_Texto base_:
-------

Era novembro de 2014. Primeiro fim de semana. Plena campanha da Dilma. Fim de tarde na RPPN dele, a Linda Serra dos Topázios. Jaime e eu começamos a conversar sobre a falta que fazia termos acesso a um veículo independente e democrático de informação.

Resolvemos fundar o nosso. Um espaço não comercial, de resistência. Mais um trabalho de militância, voluntário, por suposto. Jaime propôs um jornal; eu, uma revista. O nome eu escolhi (ele queria Bacurau). Dividimos as tarefas. A capa ficou com ele, a linha editorial também.

Correr atrás da grana ficou por minha conta. A paleta de cores, depois de larga prosa, Jaime fechou questão – “nossas cores vão ser o vermelho e o amarelo, porque revista tem que ter cor de luta, cor vibrante” (eu queria verde-floresta). Na paz, acabei enfiando um branco.

Fizemos a primeira edição da Xapuri lá mesmo, na Reserva, em uma noite. Optamos por centrar na pauta socioambiental. Nossa primeira capa foi sobre os povos indígenas isolados do Acre: ‘Isolados, Bravos, Livres: Um Brasil Indígena por Conhecer”. Depois de tudo pronto, Jaime inventou de fazer uma outra boneca, “porque toda revista tem que ter número zero”.

Dessa vez finquei pé, ficamos com a capa indígena. Voltei pra Brasília com a boneca praticamente pronta e com a missão de dar um jeito de imprimir. Nos dias seguintes, o Jaime veio pra Formosa, pra convencer minha irmã Lúcia a revisar a revista, “de grátis”. Com a primeira revista impressa, a próxima tarefa foi montar o Conselho Editorial.

Jaime fez questão de visitar, explicar o projeto e convidar pessoalmente cada conselheiro e cada conselheira (até a doença agravar, nos seus últimos meses de vida, nunca abriu mão dessa tarefa). Daqui rumamos pra Goiânia, para convidar o arqueólogo Altair Sales Barbosa, nosso primeiro conselheiro. “O mais sabido de nóis,” segundo o Jaime.

Trilhamos uma linda jornada. Em 80 meses, Jaime fez questão de decidir, mensalmente, o tema da capa e, quase sempre, escrever ele mesmo. Às vezes, ligava pra falar da ótima ideia que teve, às vezes sumia e, no dia certo, lá vinha o texto pronto, impecável.

Na sexta-feira, 9 de julho, quando preparávamos a Xapuri 81, pela primeira vez em sete anos, ele me pediu para cuidar de tudo. Foi uma conversa triste, ele estava agoniado com os rumos da doença e com a tragédia que o Brasil enfrentava. Não falamos em morte, mas eu sabia que era o fim.

Hoje, cá estamos nós, sem as capas do Jaime, sem as pautas do Jaime, sem o linguajar do Jaime, sem o jaimês da Xapuri, mas na labuta, firmes na resistência. Mês sim, mês sim de novo, como você sonhava, Jaiminho, carcamos porva e, enfim, chegamos à nossa edição número 100. E, depois da Xapuri 100, como era desejo seu, a gente segue esperneando.

Fica tranquilo, camarada, que por aqui tá tudo direitim.

-------

_Os dados_:
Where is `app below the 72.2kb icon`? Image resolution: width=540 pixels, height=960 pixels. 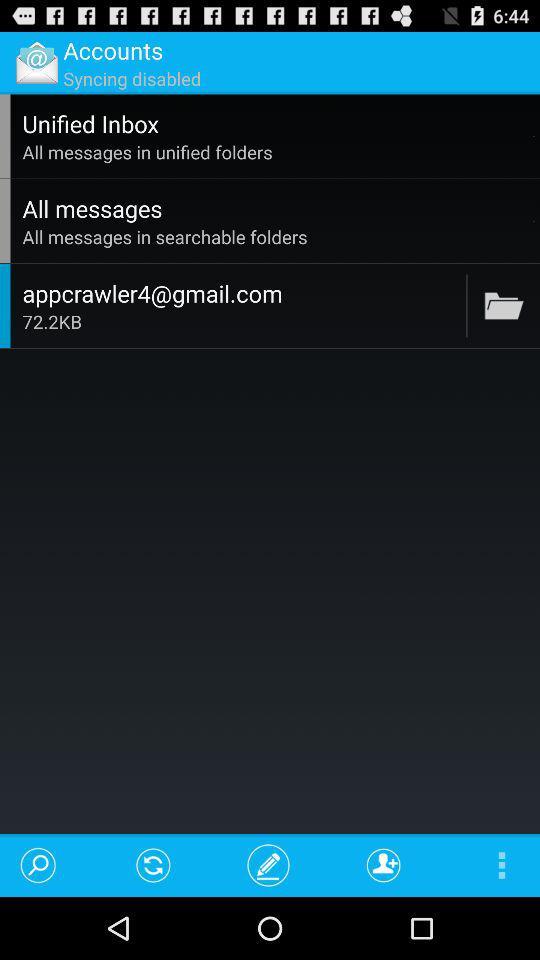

-------

_Tarefa_:
De acordo com o texto base, quem foi o primeiro conselheiro da revista Xapuri?

_Solução_:
O arqueólogo Altair Sales Barbosa.